Craft Luminary Project
The purpose of the Craft Luminary Project is to document and preserve through video history interviews the personal stories of individuals who have made significant contributions to Kentucky’s craft movement and impacted Kentucky craft history.
The Craft Luminary Project represents the expansion of a project by the Kentucky Guild of Artists and Craftsmen's (KGAC) oral history committee. The KGAC interviews became the basis for KCHEA's efforts and interviews are continually being added to the over 40 that were initially conducted.
In FY 2010, work on the Craft Luminary Project included development of guidelines, an application form, and the establishment of a committee that reviews oral history recommendations for the board. In follow up to a 2009 Oral History Commission Grant, transcriptions of the interviews were completed and edited and are now maintained at the Kentucky History Center. HERE
KCHEA added four video histories in FY 2010 which were conducted with several Eastern Kentucky folk artists: Minnie Adkins, Tim Lewis, Ronald Cooper and Calvin Cooper.
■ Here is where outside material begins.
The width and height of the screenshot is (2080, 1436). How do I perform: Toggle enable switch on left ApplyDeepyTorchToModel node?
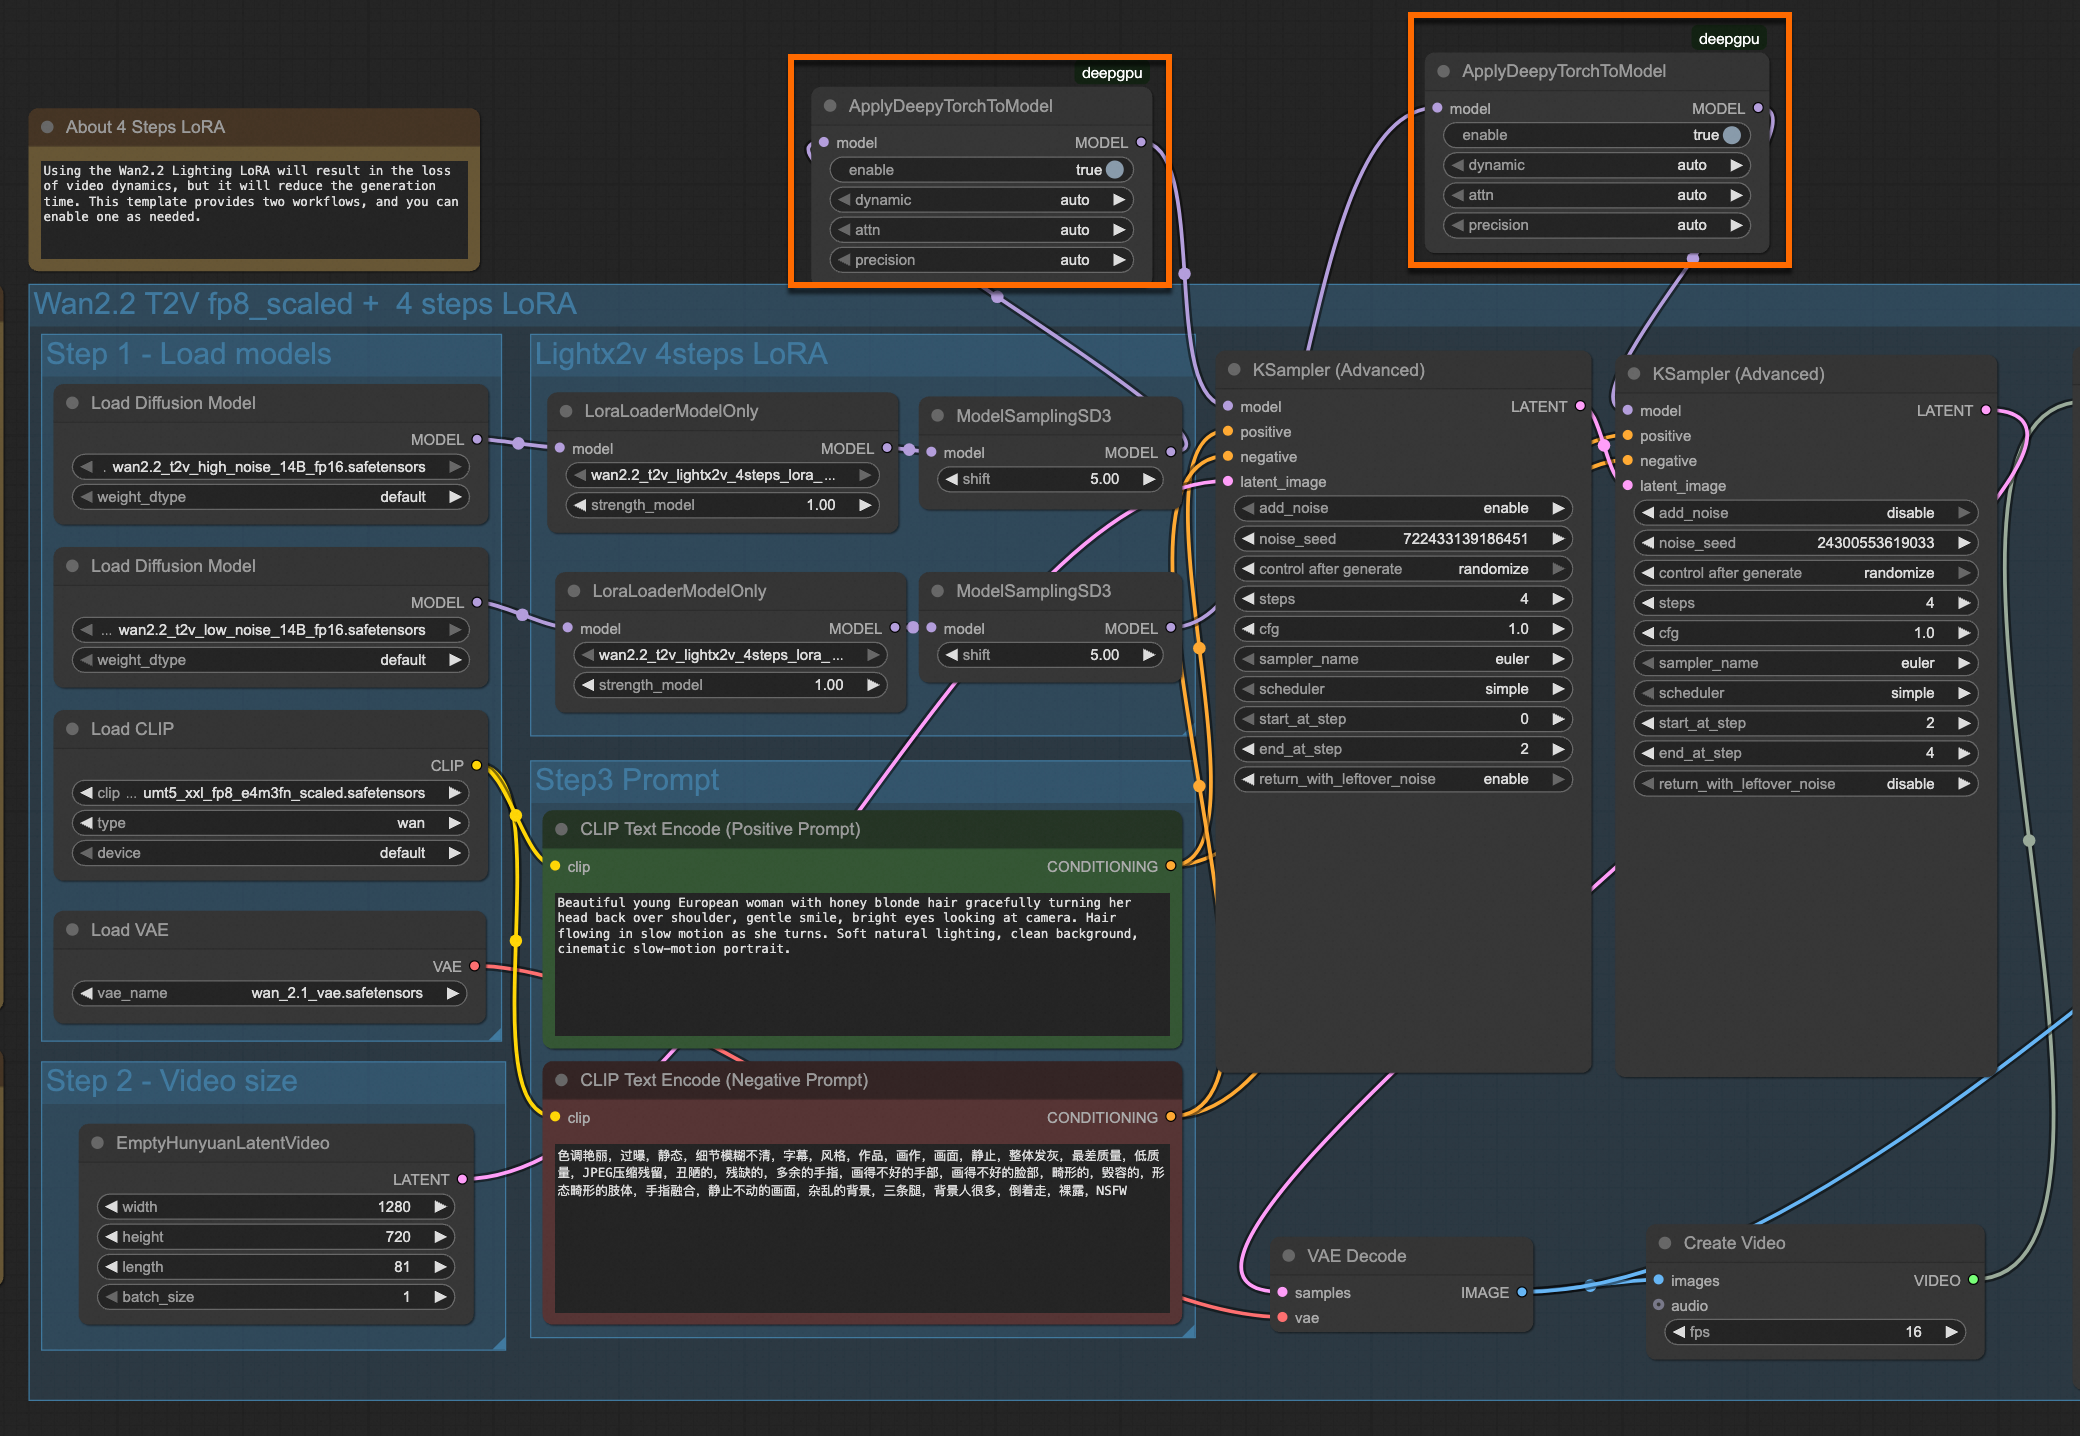(1114, 170)
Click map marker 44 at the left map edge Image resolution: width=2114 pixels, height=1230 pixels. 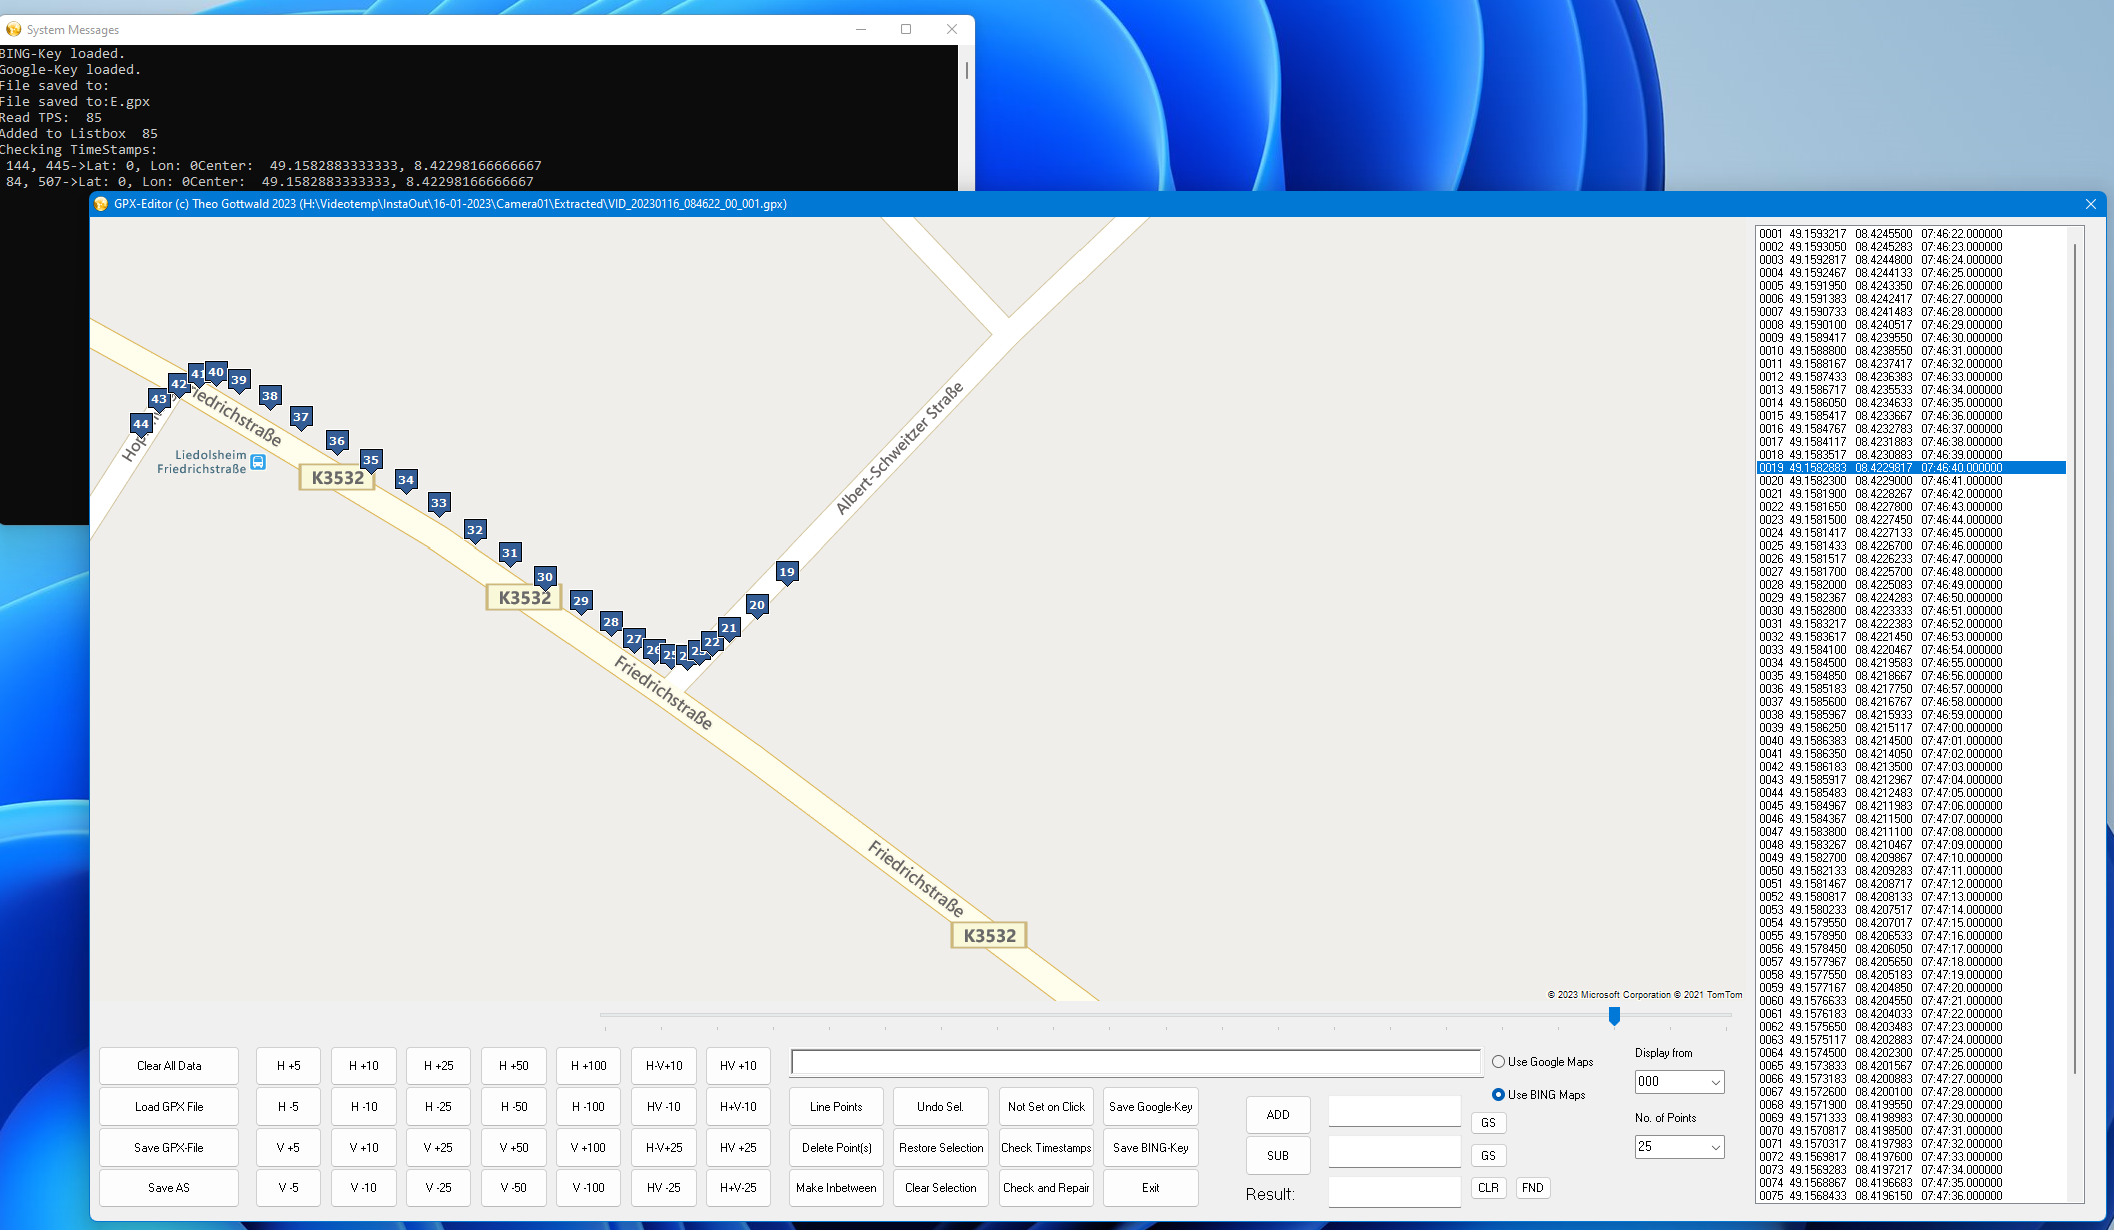(x=140, y=423)
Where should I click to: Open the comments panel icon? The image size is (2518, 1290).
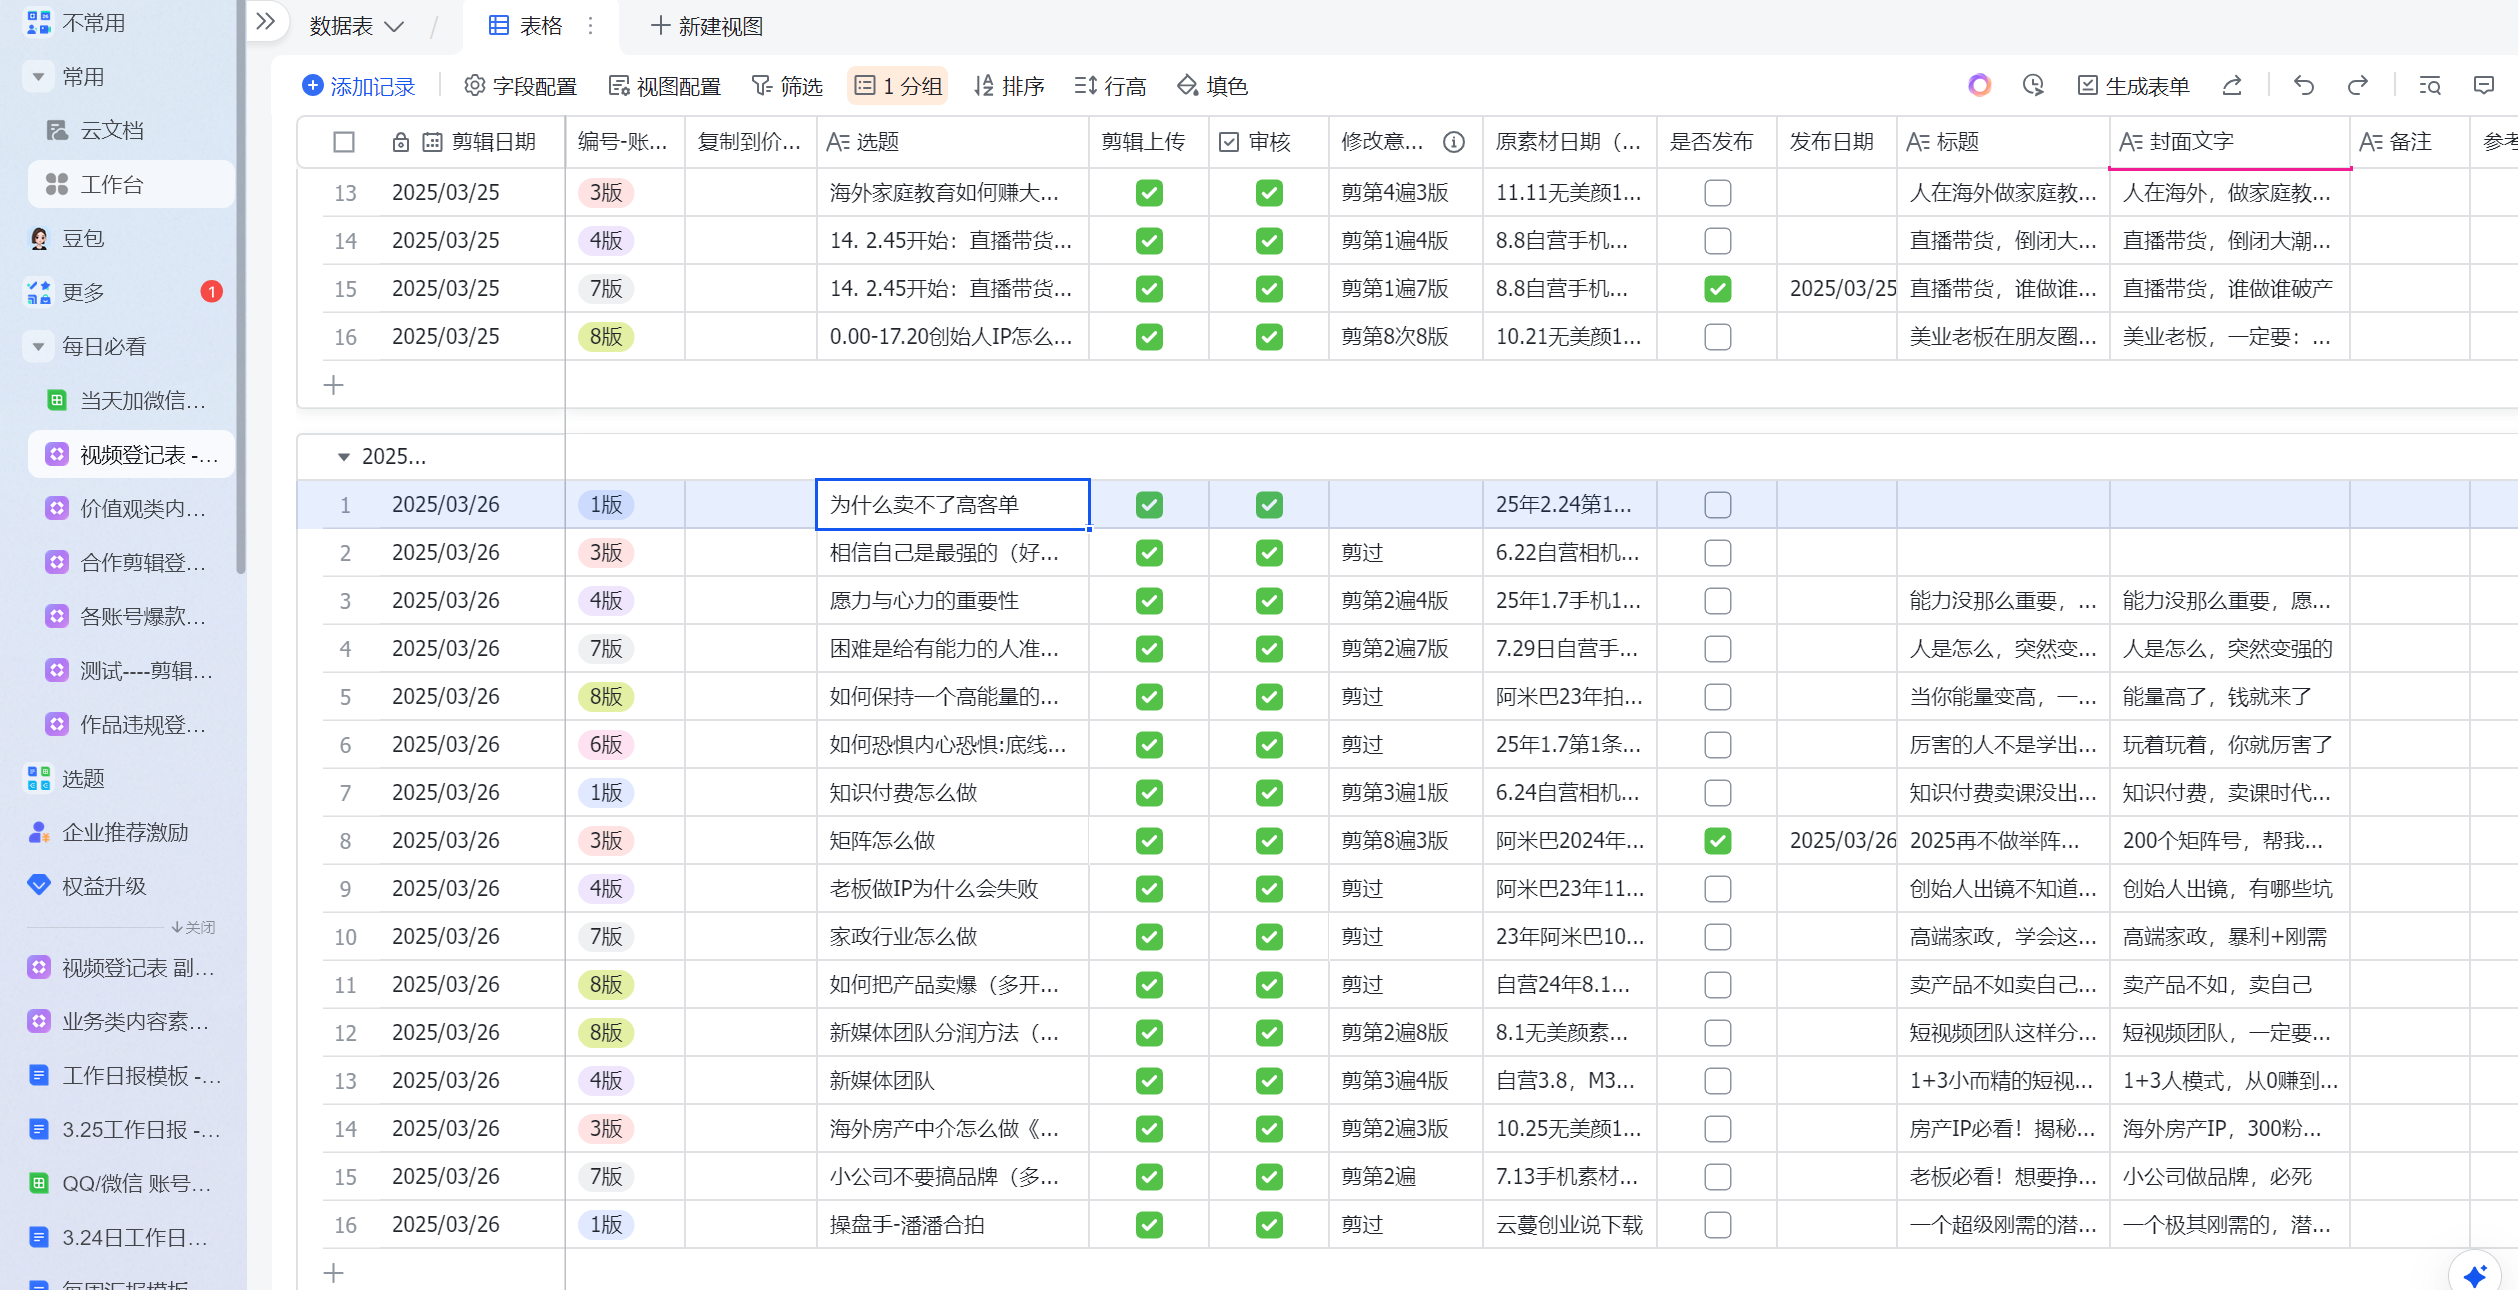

Assistance for the interviews was provided by the Kentucky Folk Art Center, Morehead, Kentucky.
In 2011 KCHEA received a $3,000 matching grant from LexArts to support video oral histories of Kentucky instrument makers. The project focused on 17 individuals who have been influential in the crafting of stringed instruments and who are a special part of Kentucky’s heritage. During the personal on-site studio interviews, luthiers discussed how they learned the trade and explained the artistry of building a string instrument. In addition to the makers' individual stories, the use of video also documents the processes of creating and playing the instruments. More Info here.
In 2013, KCHEA directly funded and completed interviews with it's own founding board president, Susan Goldstein and board member Nancy Atcher. Additional Kentucky artists interviews were conducted with two Louisville fiber artists, Mary-Stuart Reichard and Anne Barnes Bird. Also, the outgoing director of David Applachian Crafts, Ruth Ann Iwanski; woodworker, Terry Ratliff of Martin; and Ed Brinkman, an original Kentucky Guild of Artists and Craftsmen member involved with the Guild Train project were interviewed.
As part of a 2016 LexArts Program grant, Interviews have been conducted with Leona Waddell, as basketmaker from Cecilia; Basket Collector, Dr. James Middleton; Quilter Rebekka Seigel of Owenton; Tim Hall, a duck carver from Ravenna, and Basketmaker, Jennifer Zurick of Berea. Additional interviews conducted since have brought the total number of people interviewed to over 90.
Craft Luminary Videos
These videos featured below are a sampling of video excerpts from just three of more than 90 interviews KCHEA has conducted since 2008. Production of the videos has been supported, in part, with funding from LexArts. Video editing by Joanna Hay Productions. All Videos are available on KCHEA's YouTube channel, KCHEAORG. KCHEA's fully indexed video interviews and transcripts are part of the Kentucky Historical Society's digital online collection and can be found HERE. Or, the KHS YouTube Channels, Craft Luminaries, and Kentucky Luthiers.
Linda Fifield was raised in rural Kentucky with her extended family engaged in functional crafts. She began her exploration of beading after being inspired by an exhibition at Chicago’s Field Museum. Linda has developed a unique method of beading. In these excerpts she talks about influences of place and family in the development of her career, her beading techniques, and design influences. She discusses the benefits she has derived from participation with many different craft programs in Kentucky and the region.
Crit Luallen was extremely instrumental during the administration of Martha Layne Collins in support for crafts programming in the Department of the Arts. She initiated the first-ever-in-the-country economic impact study on craft through an Appalachian Regional Commission grant. Through the position of Arts Commissioner and later as secretary for the Department of Tourism she advanced crafts through many programs. In these excerpts, she talks about the importance of craft and how it impacts economic development in Kentucky and the many different ways that she encouraged crafts as worthy of government resources.
Art Mize was raised in rural Kentucky in a religious environment that did not allow the playing of instruments and limited singing to religious hymns. In spite of this, his family quietly obtained string instruments and played together in their home. In the sixth grade his dad was transferred to northern Illinois where he had private violin lessons and played in the school orchestra. Later the family moved back to Kentucky where he encountered bluegrass, jazz and other diverse types of music. Art discusses his personal history, his admiration and apprenticeship with JB Miller and shows samples of violins from various European countries.